Constitution Day and the Nation

September 17 is Constitution Day, marking the 237th anniversary of the signing of the Constitution by the delegates to the Constitutional Convention in Philadelphia.

It’s not a federal holiday, and even this blogger remembered it only by happenstance.  Is this an oversight of the American community, a sign of apathy, or a failing of national awareness?

The Constitution is a legal document, setting the rules, institutions, and procedures for the nation’s second governing state.  The nation had conceived itself eleven years earlier, defined by this new people’s “holding” of certain truths, our creed of rights and government dedicated to securing them.  At that time the Continental Congress also started debating the Articles of Confederation, which came into force in 1781 as the new nation’s first formal state.

We celebrate the Declaration, the nation’s act of self-creation, in grand style every Fourth of July.  This is fully appropriate.  We do virtually nothing on September 17, and need not apologize; the signing of a legal document does not normally inspire fireworks and parades.   

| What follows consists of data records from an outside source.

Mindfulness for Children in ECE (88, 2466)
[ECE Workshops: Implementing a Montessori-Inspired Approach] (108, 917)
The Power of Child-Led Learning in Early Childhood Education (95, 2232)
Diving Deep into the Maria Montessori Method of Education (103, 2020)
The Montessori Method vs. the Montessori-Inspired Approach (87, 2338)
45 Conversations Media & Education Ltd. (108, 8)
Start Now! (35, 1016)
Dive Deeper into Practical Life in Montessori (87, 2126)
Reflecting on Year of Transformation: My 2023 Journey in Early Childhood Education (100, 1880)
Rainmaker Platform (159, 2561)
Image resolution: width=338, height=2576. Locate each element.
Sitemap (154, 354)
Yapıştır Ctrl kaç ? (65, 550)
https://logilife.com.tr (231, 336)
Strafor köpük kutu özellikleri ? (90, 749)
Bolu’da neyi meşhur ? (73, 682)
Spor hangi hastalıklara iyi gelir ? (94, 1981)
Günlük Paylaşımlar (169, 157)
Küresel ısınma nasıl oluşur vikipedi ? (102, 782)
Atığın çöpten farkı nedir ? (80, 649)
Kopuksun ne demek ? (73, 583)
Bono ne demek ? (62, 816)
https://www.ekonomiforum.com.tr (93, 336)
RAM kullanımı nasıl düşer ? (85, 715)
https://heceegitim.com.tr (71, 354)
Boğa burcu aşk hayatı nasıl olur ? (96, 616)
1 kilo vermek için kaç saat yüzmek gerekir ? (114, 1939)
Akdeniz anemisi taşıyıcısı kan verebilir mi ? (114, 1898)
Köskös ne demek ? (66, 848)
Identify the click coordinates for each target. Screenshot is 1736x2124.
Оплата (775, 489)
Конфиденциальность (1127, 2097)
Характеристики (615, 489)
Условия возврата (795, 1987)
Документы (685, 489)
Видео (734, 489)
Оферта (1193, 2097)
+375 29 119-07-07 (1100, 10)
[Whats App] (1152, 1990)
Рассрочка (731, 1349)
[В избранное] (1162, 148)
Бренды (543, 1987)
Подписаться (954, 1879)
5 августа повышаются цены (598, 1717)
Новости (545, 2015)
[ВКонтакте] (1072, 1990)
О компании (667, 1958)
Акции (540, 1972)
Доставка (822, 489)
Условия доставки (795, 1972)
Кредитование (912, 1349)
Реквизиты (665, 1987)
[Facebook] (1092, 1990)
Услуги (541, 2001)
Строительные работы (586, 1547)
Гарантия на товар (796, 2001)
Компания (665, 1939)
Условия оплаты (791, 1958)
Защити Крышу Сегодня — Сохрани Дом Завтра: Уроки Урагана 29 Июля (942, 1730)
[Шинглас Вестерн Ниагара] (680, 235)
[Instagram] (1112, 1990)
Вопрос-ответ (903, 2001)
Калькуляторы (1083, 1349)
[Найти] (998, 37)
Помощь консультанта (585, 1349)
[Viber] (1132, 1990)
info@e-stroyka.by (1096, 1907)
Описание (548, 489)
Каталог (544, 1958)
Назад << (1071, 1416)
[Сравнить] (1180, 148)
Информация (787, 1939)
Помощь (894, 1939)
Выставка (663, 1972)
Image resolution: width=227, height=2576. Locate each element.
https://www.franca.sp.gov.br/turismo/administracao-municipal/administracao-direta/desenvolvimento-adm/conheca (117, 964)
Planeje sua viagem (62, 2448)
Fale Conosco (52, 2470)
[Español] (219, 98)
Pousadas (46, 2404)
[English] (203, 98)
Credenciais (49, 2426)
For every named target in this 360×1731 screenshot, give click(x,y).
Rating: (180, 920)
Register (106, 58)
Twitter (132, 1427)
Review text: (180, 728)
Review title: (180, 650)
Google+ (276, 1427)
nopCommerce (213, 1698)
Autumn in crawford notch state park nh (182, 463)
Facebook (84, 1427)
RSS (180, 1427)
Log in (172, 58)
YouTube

To be sure, the Constitution, the base of America’s state, is crucial.  The Declaration, in one of the truths we hold in our founding creed, endorses government to secure the unalienable rights, legitimated by consent of the governed.  The Preamble of the Constitution invokes this condition precedent.  It speaks for “We the People of the United States,” which is the same “we” who conceived the nation and identified ourselves as holders of the creed.  It names the objectives of this new state, under this Constitution, as public order, defense, the “general Welfare,” and, in summary, to “secure the blessings of Liberty.”  This is very much the government called for in our 1776 national founding.  The close correlation of the language of the Preamble and that of the Declaration is no coincidence.  

But the Constitution, while near-sacred in its own right, is not the nation’s founding document.  The Declaration is.  Just as the Constitution succeeded the Articles of Confederation, in theory it could be succeeded by another legal edifice, so long as the new state would fulfill the Declaration’s designated purpose.  It should take catastrophic failure to engender any impulse in this direction.  Any state that has succeeded for two hundred thirty six years carries norms and expectations that exercise a moral force for its stated aims.  Further, this Constitution admits of amendment, which has allowed deep reform and adaptation to worldly conditions, while still preserving those initial intentions.  Confusing its founding of our state with the Declaration’s founding of our nation is understandable in this sense.  But the two are distinct.  

Two observations offer an extra degree of clarity, for our reference and perspective.  

First, the Constitution underpins a government to secure the unalienable rights, as specified in the Declaration.  It is aimed to offer order, prosperity, and defense, which are tangible needs that must be met for people to be secure in their rights.  But the nation’s indelible commitment to rights comes in the Declaration, not from the Constitution.  In itself the Constitution does not commit us to any rights.  Even those specified in the Bill of Rights could be amended away – the Constitution in fact prohibited the sale of alcohol through the Eighteenth Amendment, for some years.  The document provides society an instrument to realize the founding creed.  But the seminal, aspirational commitment comes from the Declaration’s creed.

Second, neither the Declaration nor the Constitution commit America to any ideology, “Liberalism” included. Self-conception in unalienable rights does bake in a liberal spirit.  But ideology comes with doctrines, by which spirit easily ossifies into dogma, which is by definition illiberal.  Today’s politics feature a polarized, dogmatic standoff between two factions.  The politicians codify doctrines to contest legislation, court cases, and political structures as though the doctrines themselves are the ends.  Invoking the Declaration’s creed as validation of their doctrines, they reduce founding creed to rhetorical weapon, each insinuating that the “other side” poses an existential threat to the nation.  

This miscast existential fear, and the erroneously motivated conflicting factions, pose our true existential danger.  A nation based on a principle of rights, rather than blood, soil, church or tongue, is a novelty even today.  The idea of rights inherent in persons rather than privileges granted by higher authority remains exceptional – even today.  We are an outlier, and as such an experiment.  Whether a nation “so conceived and so dedicated can long endure” is a perpetual question, and every challenge to our nation is a test.  Elevating legal document to ends, degrading founding purpose into rhetorical tool, risks undermining both Constitution and Declaration in their true roles.  Clarity is essential; we must not put this experiment at risk.

Let’s observe Constitution Day – but our big celebration, July 4th, is the right one.